- **OBJECTIF**: Pouvez-vous reproduire à l'identique le passage du texte sur l'enseignement des langues autochtones qui s'ouvre sur les mots contenant « En outre, les » et se termine par « une réelle nécessité. » ?
━━━ TEXTE EXTRAIT ━━━
En outre, les avancées réglementaires réalisées dans le pays, avec la promulgation de réglementations sur les droits d’utilisation, de promotion et de revitalisation des langues autochtones, trouvent peu de place dans la structure institutionnelle et académique des écoles supérieures de formation des enseignants. Ces écoles ne donnent pas la priorité à la méthodologie d’enseignement et d’apprentissage de la langue maternelle, qu’elle soit première ou deuxième langue, dans leurs directives opérationnelles, et ne prêtent pas attention à l’apprentissage de l’espagnol. En bref, la formation professionnelle des enseignants est une réelle nécessité. 

De même, le ministère de l’Éducation ne parvient pas à répondre au besoin d’enseignants de langues autochtones. Ainsi, les appels publics à candidatures pour les postes d’enseignant ne tiennent pas compte de l’usage et de la maîtrise des langues autochtones, ignorant leur reconnaissance constitutionnelle et leur statut officiel, ainsi que le principe de territorialité stipulé dans la loi 269.

Javier Gualu Yubanure, enseignant de la communauté de Monte Grande du Territoire Indigène Multiethnique (TIM), affirme : « L’engagement des autorités et des élèves en faveur de l’éducation renforce notre autonomie. » Photo : Damián Andrada

 

Programmes d'études régionalisés et éducation productive

 

La loi « Avelino Siñani et Elizardo Pérez » vise à développer l'éducation intraculturelle à travers la mise en œuvre de programmes d'études régionalisés, « en coordination avec les nations et les peuples paysans autochtones et natifs, en préservant leur harmonie et leur complémentarité avec le programme de base du système éducatif plurinational ». Bien que 21 programmes d’études régionalisés aient été approuvés par résolution ministérielle, certains dirigeants autochtones estiment qu’aucun résultat concret n’a été observé jusqu’à présent dans les établissements d’enseignement.
━━━ LISTE DES LIGNES ━━━
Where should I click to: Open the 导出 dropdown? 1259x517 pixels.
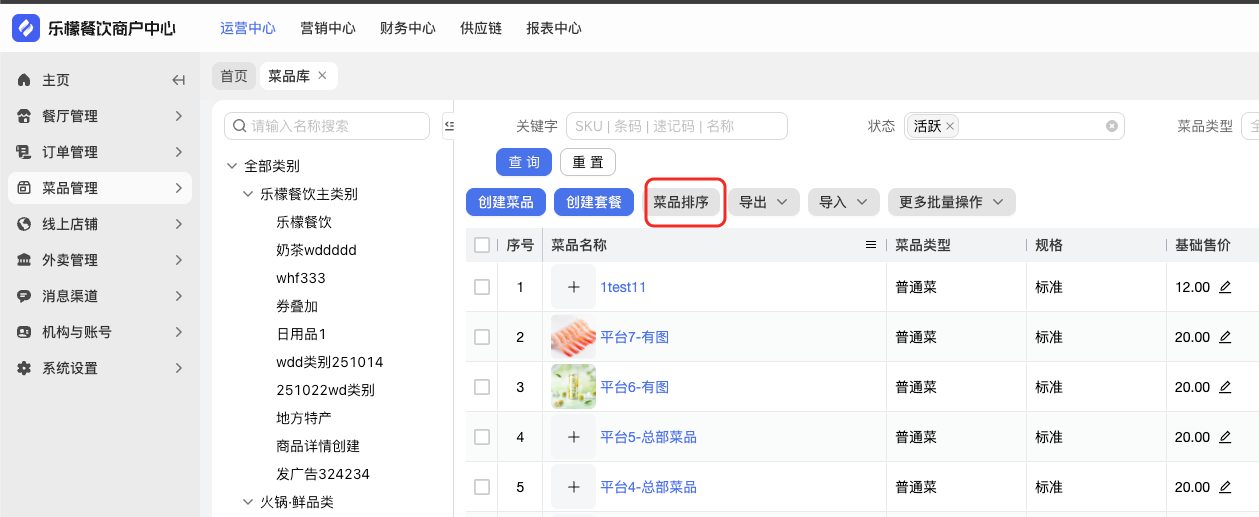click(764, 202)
━━━
━━━ LISTE DES LIGNES ━━━
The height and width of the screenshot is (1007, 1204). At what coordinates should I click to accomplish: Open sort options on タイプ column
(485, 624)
━━━
- **RÉPONSE**:
En outre, les avancées réglementaires réalisées dans le pays, avec la promulgation de réglementations sur les droits d’utilisation, de promotion et de revitalisation des langues autochtones, trouvent peu de place dans la structure institutionnelle et académique des écoles supérieures de formation des enseignants. Ces écoles ne donnent pas la priorité à la méthodologie d’enseignement et d’apprentissage de la langue maternelle, qu’elle soit première ou deuxième langue, dans leurs directives opérationnelles, et ne prêtent pas attention à l’apprentissage de l’espagnol. En bref, la formation professionnelle des enseignants est une réelle nécessité.